三次元CG(3D-CG)の利点/メリットについて
三次元CG(3D-CG)の活用をオススメする意味はいくつかあります。通常の実写だけでは伝わらない概念をストレートかつ直観的に伝えることができるのが三次元CGを作品中に挿入する利点です。映像を制作してみると、「カメラでは撮影できない」「撮影はできるが不要な要素が多く写り込んで本質が見えにくい」という事例が山のようにあります。その解決策がCGです。ここでは三次元CGがいかに有用な表現手段かという、存在意義の解説をしてみたいと思います。
要点を単純化して抽象化する
カメラ撮影による実写では壁や床など、論点以外の様々なもの(デモノハレモノ)が写りこんでしまうために、映像での論点がわかりにくくなってしまいます。しかし三次元CGなら最初から論点になる部分のみモデリングを行うことによって単純化・純粋化することができます。
単純化するための三次元CGは、論点のみを抽出してモデリングするためにコストも安く、コストパフォーマンスの高い利用方法の一つとしてデキサがオススメしている活用法です。
上記の写真は柔道の技を解説している映像作品の一場面ですが、実写では背景や人物が映りこむために伝わりにくい概念も、三次元CGを活用することによって、映像そのものを単純化し、概念を伝えるために必要な最低限度のもののみモデリングするため、概念が伝わりやすくなります。
また医学動画などの場合は血液や医療機器が写らないぶん、シンプルに要点のみを抽出して映像化できるメリットがあります。手術の術野などをカメラ撮影しても血液で見えにくく、医療器具も術野周辺に集まっているので判別が困難です。しかしCGなら臓器をシンプルに描き、色分けするなど抽象化することで見やすく描けます。

### データ抜粋
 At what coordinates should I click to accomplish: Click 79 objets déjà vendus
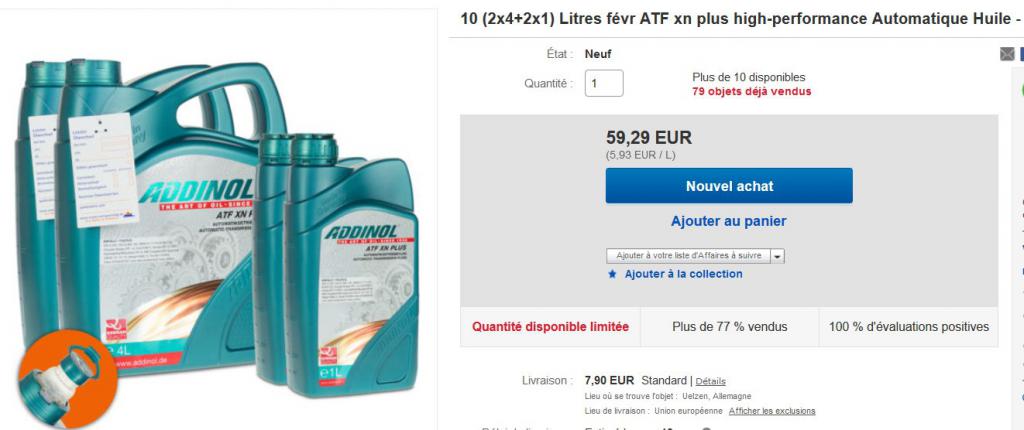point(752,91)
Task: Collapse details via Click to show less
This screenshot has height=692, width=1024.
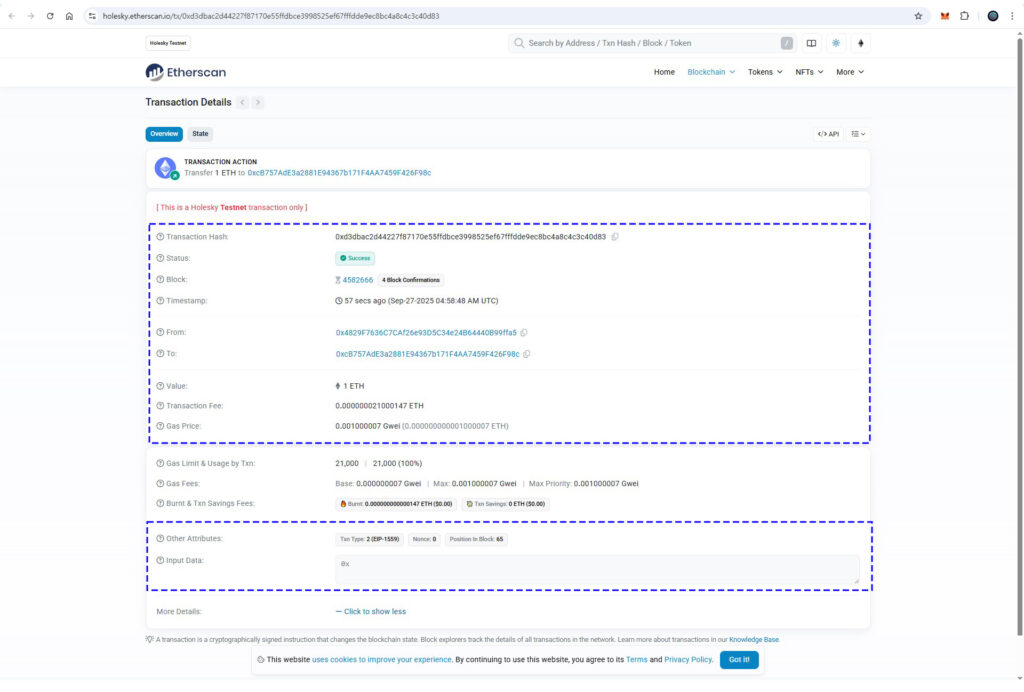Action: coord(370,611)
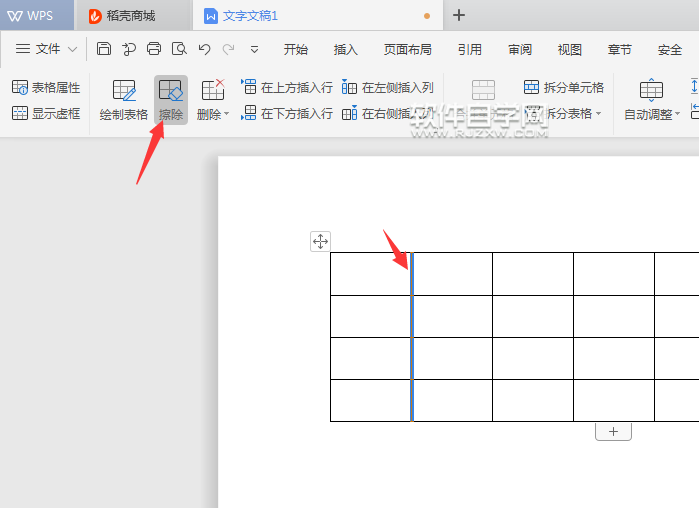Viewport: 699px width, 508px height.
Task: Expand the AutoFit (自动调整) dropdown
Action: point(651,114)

### 課題 A
三次元CGの利点を述べた文章によると、手術の術野をカメラで撮影すると何のために見えにくいか。
### 課題 B
三次元CGの利点を述べた文章を、最後の文の次から書き継いでください。
項目は三次元CGの利点を述べた文章とは関係がない。

### 解答欄 A
血液のために見えにくい。

### 解答欄 B
見えないものの映像化
カメラでは決して撮影することができない抽象的な概念を映像化することができます。
例えば生きているヒトの臓器の働きかたを可視化したり、量子力学など科学の分野において文字ではなかなか伝わらない概念を映像化するために三次元CGは効果的な表現手段となっています。
抽象的な概念を単純化することによって、直観的に理解しやすくなるため、短い尺の中で重要な要素を伝えるためには大変効果的な手法です。
空想上の世界観を映像化
映画のようなフォトリアリスティックによる三次元CGは、空想上の世界観や物体を実際に映像化することができるため、近年では映画には欠かせない表現手段となっています。実写では到底ありえない世界観を映像化するなら、三次元CGは欠かせない表現手段となっていますし、三次元CGの活用法としては、現在最も一般的な使いかたなのではないでしょうか。
映画のようなフィクション作品だけでなく、例えばバーチャルセットという方法で、CGによる背景の中に実写の人物を合成することによって、司会進行のシーンを構成する方法は、実物のセットを組むよりも安価に、視覚効果の高い演出が可能なため、実用映像の世界でも定着しつつある方法です。
また、工業製品のCGのように、まだ製品化されていないものを映像化することも可能です。
三次元CGの弱点/デメリット
一見万能に見えるCGにも様々な弱点があります。三次元形状を仮想空間上で制作し、それをレンダリングすることで可視化するという三次元CGの利点が、特有の欠点の元にもなっているのです。ここではそんな三次元CGの弱点についてご説明したいと思います。
断面の表現が苦手
特に「断面の表現」については、コストの割に効果が薄く、オススメできません。
三次元CGは文字通り「三次元」であることに特徴がありますから、本質的に「二次元平面」である「断面」の表現は不得手です。三次元CGを使って断面の表現をしようとすると、イラストと酷似してしまい、CGを使うメリットが無くなってしまうのです。
弊社では、こうした理由から三次元CGメインの作品であったとしても断面などの表現にはイラストを用いたアニメーションを挿入することで多くの場合は対処しています。
静止画制作が苦手
三次元CGは立体形状を仮想空間内で制作するため、「様々なアングルから撮影することができる」という利点があるので被写体を回り込むような複雑なカメラワークの動画を比較的容易に実現できる反面、「1つのアングルから見るだけならコストが割高になる」という弱点も持っています。つまり1つのアングルからしか見ないなら、立体形状をモデリングするより、イラストで描いてしまったほうが安価に済みます。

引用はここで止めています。